Der Amerikaner. Where’s his home? The viewer sees Schabbach as the home of Paul’s family, but Paul himself is divorced from it by years of experience. We don’t really see him while he’s in America; he only now appears in his tailored suit and expensive car, complete with chauffeur. What we do hear of his story is only business. He speaks proudly of how he opened his own factory and how it has grown to comprise eight hundred workers, but it takes multiple queries to force him to admit that he has a woman (whether a wife or otherwise isn’t stated) in America. He entertains the town by throwing a party, at which he gives a rather pompous speech. He returns home as a wealthy man, and a patronizing one at that. He claims that he can help the town with his wealth from America but he does little to effect that claim; he seems more prone to showcase his wealth at every turn. He acts more like a visiting celebrity than a traveler returning home.
At one point, Paul notes that everyone but his mother seems to have changed. As he says this, I am reminded of the accounts that I’ve heard related by students who’ve studied abroad for a semester or a year. They say that the campus doesn’t feel quite the same—everything’s just moved on. It’s a natural thing, and to expect things to be the same after a semester is rather naïve. In my own experience, my own family last February comprised my parents, me, my two younger brothers, and four foster children living in our house. Now it’s just my parents and brothers at home. Consider a term of decades rather than months, and it becomes truly astonishing that Paul seems at all surprised that things have changed. He’s out of touch with his family’s home, the home of his youth. This is why I ask: is Schabbach truly Paul Simon’s home anymore? I don’t think so, though this may beg the greater question: “What is home?” I think there’s a level of connection required to call someplace home that’s missing from Paul’s connection to Schabbach, and he doesn’t seem to be extraordinarily dedicated to restoring this connection.

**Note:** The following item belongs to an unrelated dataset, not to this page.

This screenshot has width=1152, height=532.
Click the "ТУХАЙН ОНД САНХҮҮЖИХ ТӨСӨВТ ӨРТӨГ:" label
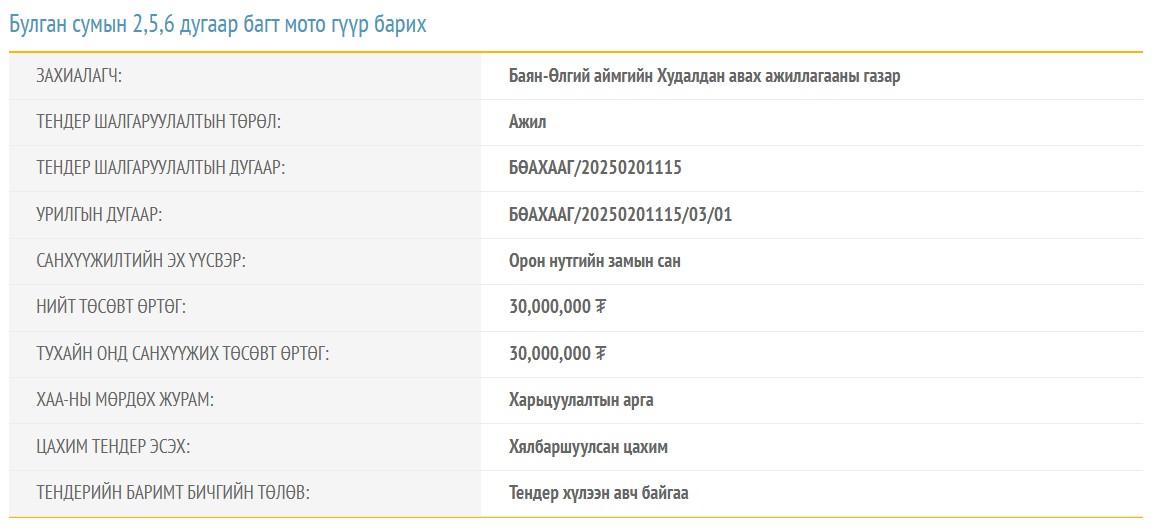pyautogui.click(x=183, y=353)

We see that Paul’s left home and made his fortune far away, and in the process has lost his original home, making one in America, unseen in the film. This home in America, if we only consider the information he provides here, is rather sterile; life revolves around the factory. Is it a good thing, though—to lose one’s original home in favor of a new one? This question is particularly relevant, I think, to us as we embark upon the same journey as Paul (though with a clearly less radical initial departure). Today we make our home at the University; before long we’ll be off making our homes elsewhere as we “settle down” for our burgeoning careers (whatever those may be). But should we try to “go big or go home,” at the expense of the latter? Should we try to become economically successful if it means the loss of our origins, our first and familial home? What about the opposite—ought we to remember our home to the expense of our worldly success? We’ve seen Paul’s answer to that question—he hasn’t quite given up on home, but in the end of the episode he can’t stay for the funeral because of the needs of his factory. I know my answer to that question, as I’m sure others do as well, and it differs strongly from Paul’s. Do other characters answer that question differently as they come home, or are they merely looking for an opportunity to strike gold, at all costs?